Le texte originel, qui visait, je l'ai dit, à étendre le dispositif de l'article 2-19 du code de procédure pénale aux grandes associations nationales, en particulier l'AMF, l'Assemblée des Départements de France (ADF) et Régions de France, a ensuite été enrichi par nos collègues sénateurs, en commission puis en séance, dans une démarche que mon homologue Catherine Di Folco et l'auteure de la proposition ont qualifiée de coconstruction avec le Gouvernement.
D'abord, l'élargissement a été étendu à l'ensemble des associations, sous réserve de certains critères, notamment d'ancienneté.

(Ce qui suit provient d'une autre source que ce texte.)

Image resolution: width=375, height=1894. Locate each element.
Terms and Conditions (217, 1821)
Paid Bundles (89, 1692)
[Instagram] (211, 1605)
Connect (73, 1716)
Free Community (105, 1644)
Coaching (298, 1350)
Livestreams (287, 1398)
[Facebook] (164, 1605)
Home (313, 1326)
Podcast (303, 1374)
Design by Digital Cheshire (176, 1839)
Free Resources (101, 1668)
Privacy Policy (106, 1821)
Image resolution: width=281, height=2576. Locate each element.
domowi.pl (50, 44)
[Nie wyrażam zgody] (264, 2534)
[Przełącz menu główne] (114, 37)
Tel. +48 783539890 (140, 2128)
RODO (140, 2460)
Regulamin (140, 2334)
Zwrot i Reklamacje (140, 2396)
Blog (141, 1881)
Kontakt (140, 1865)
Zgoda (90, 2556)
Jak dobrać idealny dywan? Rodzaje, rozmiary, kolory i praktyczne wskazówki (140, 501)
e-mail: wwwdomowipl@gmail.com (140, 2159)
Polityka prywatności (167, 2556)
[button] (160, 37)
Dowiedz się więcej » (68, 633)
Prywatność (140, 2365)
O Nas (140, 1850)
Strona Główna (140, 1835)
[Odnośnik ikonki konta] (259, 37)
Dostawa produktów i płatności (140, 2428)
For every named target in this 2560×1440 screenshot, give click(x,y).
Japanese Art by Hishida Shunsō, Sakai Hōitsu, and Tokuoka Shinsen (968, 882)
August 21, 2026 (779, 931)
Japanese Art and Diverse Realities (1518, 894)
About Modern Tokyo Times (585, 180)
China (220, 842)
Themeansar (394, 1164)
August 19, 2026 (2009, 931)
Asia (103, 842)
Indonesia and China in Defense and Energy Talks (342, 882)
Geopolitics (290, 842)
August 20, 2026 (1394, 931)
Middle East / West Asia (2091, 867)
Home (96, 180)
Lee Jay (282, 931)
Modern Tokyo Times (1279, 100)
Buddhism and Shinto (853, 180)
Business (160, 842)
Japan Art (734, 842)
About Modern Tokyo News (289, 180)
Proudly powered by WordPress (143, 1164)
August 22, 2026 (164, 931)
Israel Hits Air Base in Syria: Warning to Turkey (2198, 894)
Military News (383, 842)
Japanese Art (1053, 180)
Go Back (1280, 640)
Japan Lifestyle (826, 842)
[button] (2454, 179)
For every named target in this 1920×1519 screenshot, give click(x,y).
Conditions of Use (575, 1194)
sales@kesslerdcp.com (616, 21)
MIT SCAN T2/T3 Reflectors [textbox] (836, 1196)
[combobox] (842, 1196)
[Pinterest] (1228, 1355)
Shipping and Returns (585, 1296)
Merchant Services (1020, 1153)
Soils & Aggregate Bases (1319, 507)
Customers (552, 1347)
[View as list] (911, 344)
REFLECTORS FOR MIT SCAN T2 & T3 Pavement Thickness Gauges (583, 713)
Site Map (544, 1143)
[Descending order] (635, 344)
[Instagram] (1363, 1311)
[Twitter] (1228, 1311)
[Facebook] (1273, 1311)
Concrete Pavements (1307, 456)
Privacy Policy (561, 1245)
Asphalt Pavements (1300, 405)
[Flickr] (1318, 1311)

La rédaction retenue par le Sénat permet, en outre, de n'oublier aucun élu – il est fondamental que tous nos élus et tous nos territoires bénéficient de la même protection.
Ensuite, les assemblées d'élus et les collectivités territoriales pourront, elles aussi, se constituer partie civile en cas d'agression d'un de leurs membres. Cette mesure figurait dans la première version de la loi d'orientation et de programmation du ministère de l'intérieur, déposée en mars dernier sur le bureau de l'Assemblée nationale.
Enfin, le champ des infractions concernées par cette procédure a été élargi à l'ensemble des crimes et délits contre les personnes et contre les biens, aux atteintes à l'administration publique commises par les particuliers et aux infractions prévues par la loi du 29 juillet 1881 sur la liberté de la presse. Seront également couvertes les agressions à l'encontre des proches d'élus – c'est un progrès important.
La proposition de loi a été cosignée par quatre-vingt-dix sénateurs et votée à l'unanimité par nos collègues du Sénat. Je sais qu'au sein de notre commission et de l'Assemblée, nous dénonçons fermement les agressions que subissent les élus dans notre pays, et souhaitons leur offrir un accompagnement approprié. J'espère que nous garderons à l'esprit cet objectif commun durant nos débats.